Tenant Restrictions

Tenant Restrictions allow administrators to control which Microsoft Office 365 and Google Workspace tenants users can access. It helps prevent unauthorized access to personal or unapproved corporate tenants, ensuring users only connect to organization approved environments. This reduces the risk of data leaks and unauthorized third-party collaborations.

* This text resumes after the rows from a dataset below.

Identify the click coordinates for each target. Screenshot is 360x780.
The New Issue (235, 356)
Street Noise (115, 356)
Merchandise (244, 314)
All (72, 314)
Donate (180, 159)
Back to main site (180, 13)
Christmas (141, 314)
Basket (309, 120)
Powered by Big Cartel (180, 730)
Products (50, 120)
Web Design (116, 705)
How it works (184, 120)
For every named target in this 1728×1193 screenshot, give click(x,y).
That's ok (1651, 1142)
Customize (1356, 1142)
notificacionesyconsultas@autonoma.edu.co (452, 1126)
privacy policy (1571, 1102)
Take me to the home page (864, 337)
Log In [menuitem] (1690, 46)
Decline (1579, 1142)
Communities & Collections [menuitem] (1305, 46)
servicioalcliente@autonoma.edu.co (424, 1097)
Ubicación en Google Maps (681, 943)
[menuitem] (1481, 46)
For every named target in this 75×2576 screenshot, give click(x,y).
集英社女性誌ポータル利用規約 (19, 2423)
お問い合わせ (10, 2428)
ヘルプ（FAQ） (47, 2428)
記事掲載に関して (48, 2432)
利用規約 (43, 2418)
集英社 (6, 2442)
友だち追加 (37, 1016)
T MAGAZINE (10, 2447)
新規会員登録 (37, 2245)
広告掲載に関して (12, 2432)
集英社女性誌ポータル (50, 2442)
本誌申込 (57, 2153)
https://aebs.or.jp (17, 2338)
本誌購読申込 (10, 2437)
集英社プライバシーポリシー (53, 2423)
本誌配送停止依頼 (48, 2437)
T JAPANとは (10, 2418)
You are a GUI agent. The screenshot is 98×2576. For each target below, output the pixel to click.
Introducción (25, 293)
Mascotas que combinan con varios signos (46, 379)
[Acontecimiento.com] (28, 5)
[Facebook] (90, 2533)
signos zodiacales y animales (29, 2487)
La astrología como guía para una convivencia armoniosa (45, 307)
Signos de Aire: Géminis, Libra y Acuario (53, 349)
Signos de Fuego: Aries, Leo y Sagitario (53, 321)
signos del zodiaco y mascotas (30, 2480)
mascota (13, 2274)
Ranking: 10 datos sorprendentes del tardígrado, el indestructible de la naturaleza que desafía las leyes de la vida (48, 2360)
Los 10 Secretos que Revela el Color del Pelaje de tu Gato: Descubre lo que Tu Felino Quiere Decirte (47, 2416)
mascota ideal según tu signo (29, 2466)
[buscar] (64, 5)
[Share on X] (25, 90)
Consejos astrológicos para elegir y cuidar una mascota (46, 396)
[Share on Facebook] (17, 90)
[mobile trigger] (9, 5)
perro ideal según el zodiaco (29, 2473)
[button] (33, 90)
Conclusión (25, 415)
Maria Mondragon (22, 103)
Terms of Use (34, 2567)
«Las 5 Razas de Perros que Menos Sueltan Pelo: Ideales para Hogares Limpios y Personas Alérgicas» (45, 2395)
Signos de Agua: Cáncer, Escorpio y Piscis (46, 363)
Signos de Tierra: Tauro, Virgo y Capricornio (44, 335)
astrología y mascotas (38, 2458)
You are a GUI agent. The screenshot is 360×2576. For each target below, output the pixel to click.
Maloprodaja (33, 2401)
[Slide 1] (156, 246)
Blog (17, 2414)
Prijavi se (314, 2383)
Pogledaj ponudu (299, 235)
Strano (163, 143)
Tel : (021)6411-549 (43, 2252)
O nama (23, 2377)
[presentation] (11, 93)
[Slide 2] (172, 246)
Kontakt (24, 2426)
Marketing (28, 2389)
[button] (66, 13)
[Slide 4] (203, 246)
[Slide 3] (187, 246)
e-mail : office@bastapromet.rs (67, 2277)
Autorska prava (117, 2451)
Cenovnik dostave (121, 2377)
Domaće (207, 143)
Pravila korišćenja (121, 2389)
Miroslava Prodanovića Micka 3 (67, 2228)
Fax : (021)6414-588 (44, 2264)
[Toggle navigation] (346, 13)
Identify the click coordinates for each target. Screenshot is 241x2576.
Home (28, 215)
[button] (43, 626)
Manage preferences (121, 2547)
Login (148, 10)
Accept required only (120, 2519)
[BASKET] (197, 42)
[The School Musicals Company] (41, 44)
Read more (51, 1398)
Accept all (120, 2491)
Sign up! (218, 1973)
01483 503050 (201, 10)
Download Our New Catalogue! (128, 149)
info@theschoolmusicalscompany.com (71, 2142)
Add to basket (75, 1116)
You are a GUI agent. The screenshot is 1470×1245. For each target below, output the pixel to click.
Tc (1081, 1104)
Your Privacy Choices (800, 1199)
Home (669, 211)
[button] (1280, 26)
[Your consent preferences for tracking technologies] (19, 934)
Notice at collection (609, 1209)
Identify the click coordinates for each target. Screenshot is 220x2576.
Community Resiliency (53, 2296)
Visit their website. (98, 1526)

To view the Tenant Restrictions page, access the Harmony SASE Administrator Portal and click Internet Access > Tenant Restrictions.

Column	Description
Cloud Service	Displays the cloud service for which the restriction is applied: Microsoft Office 365 Google Workspace This column is auto-populated and cannot be edited.
Source	Defines the groups or members the restriction applies to: Any (default)- Applies to all users. Groups or Members - Applies to selected groups or users from your identity provider.
Allowed Domains	Specifies the domains that users in the selected source groups and users are allowed to access. You can add domains and tenant IDs in various formats: Standard domain, for example, `contso.com` Microsoft domain, for example, `fabrikam.onmicrosoft.com` Tenant identifier, for example, `aaaabbbb-0000-cccc-1111-dddd2222eeee`

Column

Description

Cloud Service

Displays the cloud service for which the restriction is applied:

Microsoft Office 365
Google Workspace

This column is auto-populated and cannot be edited.

Source

Defines the groups or members the restriction applies to:

Any (default)- Applies to all users.
Groups or Members - Applies to selected groups or users from your identity provider.

Allowed Domains

Specifies the domains that users in the selected source groups and users are allowed to access. You can add domains and tenant IDs in various formats:

Standard domain, for example, contso.com
Microsoft domain, for example, fabrikam.onmicrosoft.com
Tenant identifier, for example, aaaabbbb-0000-cccc-1111-dddd2222eeee

Supported Applications

Tenant Restrictions supports these applications:

Microsoft Office 365
Google Workspace

Creating a Tenant Restriction

Access the Harmony SASE Administrator Portal and click Internet Access.
Go to Tenant Restrictions.

For the cloud service you want to add a restriction, do these:

In the Source field, add groups or users list to which you want to apply the rule. Default is Any.
Click Any > Add Source > Groups or Members.

The Manage Groups or Members window appears.
Select group(s) or member(s) from the list.
Click Apply.
In the Allowed Domains field, select the domain(s) or tenant ID(s) that you want to allow or restrict for access.
Click None > Add Allowed Domain > Domains or Tenant IDs.

The Manage Domains window appears.
Select the domain(s) or tenant ID(s).
Click Apply.
To activate the rule, turn on the Status toggle button.
Click Apply in the bottom of the page.
Click Apply.

Notes:

Each application support a single configuration. Rules are not prioritized or matched in order.
All changes to the Tenant Restrictions configuration (for example, domain updates, enabling or disabling rules) are recorded in the administrator audit log.
Restriction enforcement occurs on the end user side within the SaaS application. For more information, see Microsoft 365 documentation.
Changes are applied as part of the Internet Access policy and are enforced by the Internet Access engine once you click Apply.

End User Behavior

When Tenant Restrictions are enabled, users experience these behaviors based on their actions:

Scenario	User Experience
User accesses an allowed tenant	Access proceeds normally.
User accesses a disallowed tenant	A block page is displayed by the SaaS application (for example, Microsoft Office 365 and Google Workspace), indicating that access is not permitted.
User accesses another SaaS application	No restriction is enforced, and access is allowed (for example, Salesforce and Atlassian).